Alternatively, a contradiction can be derived as follows: \begin{align} \sqrt3 &=\frac ab \\ a^2&=3b^2 \\ a^2+b^2 &= 4b^2=(2b)^2 \\ \end{align}The contradiction is due to the fact that the integer length of the hypothenuse of a primitive right triangle is odd.

• You need to include no co-primes - as the triangle $[6,8,10]$ has an even hypotenuse. But nice anyway... +1 Aug 10, 2015 at 0:46
• @Downvoter: What's wrong? Aug 13, 2015 at 10:19
• I voted up - but I noticed that last week a lot of down votes are given without any reason. Yesterday I had 5 down votes on several posts, without posting any reason. Aug 13, 2015 at 11:54
• @johannesvalks I see, that's very unpleasant. Do you happen to know if the moderators are aware of this? Aug 13, 2015 at 12:55
• @johannes: If I'm not mistaken, there should be a chat room precisely for this. Aug 14, 2015 at 12:07

Here is a proof that if $n$ is a positive integer that is not a square of an integer, then $\sqrt{n}$ is irrational. This proof does not use any divisibility properties.

Let $k$ be such that $k^2 < n < (k+1)^2$. Suppose $\sqrt{n}$ is rational. Then there is a smallest positive integer $q$ such that $\sqrt{n} = p/q$.

Then $\sqrt{n} = \sqrt{n}\frac{\sqrt{n}-k}{\sqrt{n}-k} = \frac{n-k\sqrt{n}}{\sqrt{n}-k} = \frac{n-kp/q}{p/q-k} = \frac{nq-kp}{p-kq}$.

Since $k < \sqrt{n} < k+1$, $k < p/q < k+1$, or $kq < p < (k+1)q$, so $0 < p-kq < q$. We have thus found a representation of $\sqrt{n}$ with a smaller denominator, which contradicts the specification of $q$.

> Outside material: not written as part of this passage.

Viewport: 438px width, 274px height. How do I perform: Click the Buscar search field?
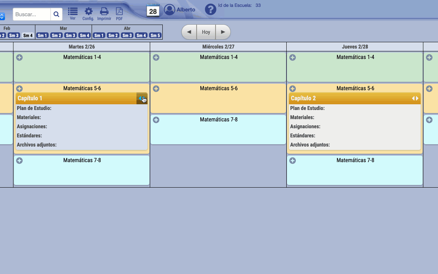32,14
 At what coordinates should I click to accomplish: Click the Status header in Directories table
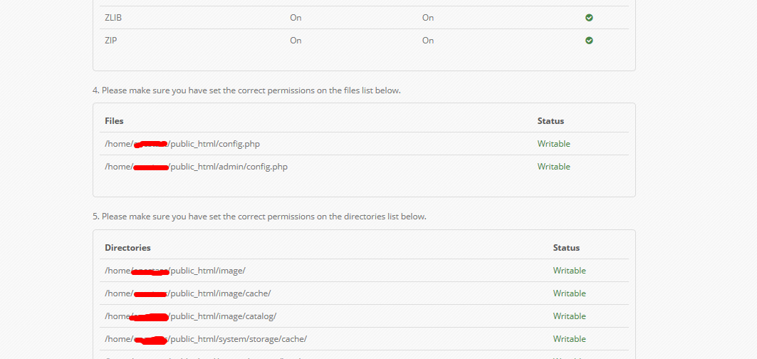click(566, 248)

Note: This is certainly not original - but I had fun working it out based on the proof I know that $\sqrt{2}$ is irrational.

• But $k^2 < n$ does not imply $k < n$. Aug 10, 2015 at 18:24
• @johannesvalks: I don't say that $k < n$; I say $k < \sqrt{n}$. Aug 16, 2016 at 5:05
• It is misleading to say the proof does not use divisibility. It essentially uses the division algorithm to achieve descent on denominators. I explain this further in this May 20, 2009 sci.math post, where I highlight the beautiful view of irrationality proofs in terms of Dedekind's conductor ideal. Jan 26, 2017 at 21:18

Here's another way: suppose $\sqrt3 = \frac pq$ for some coprime $p,q$, so $$3q^2=p^2.$$ Now reduce this modulo $4$, noting that the quadratic residues modulo $4$ are $0$ and $1$. The only solution is $p^2 \equiv q^2 \equiv 0 \pmod 4$, but then $p$ and $q$ are both even, a contradiction.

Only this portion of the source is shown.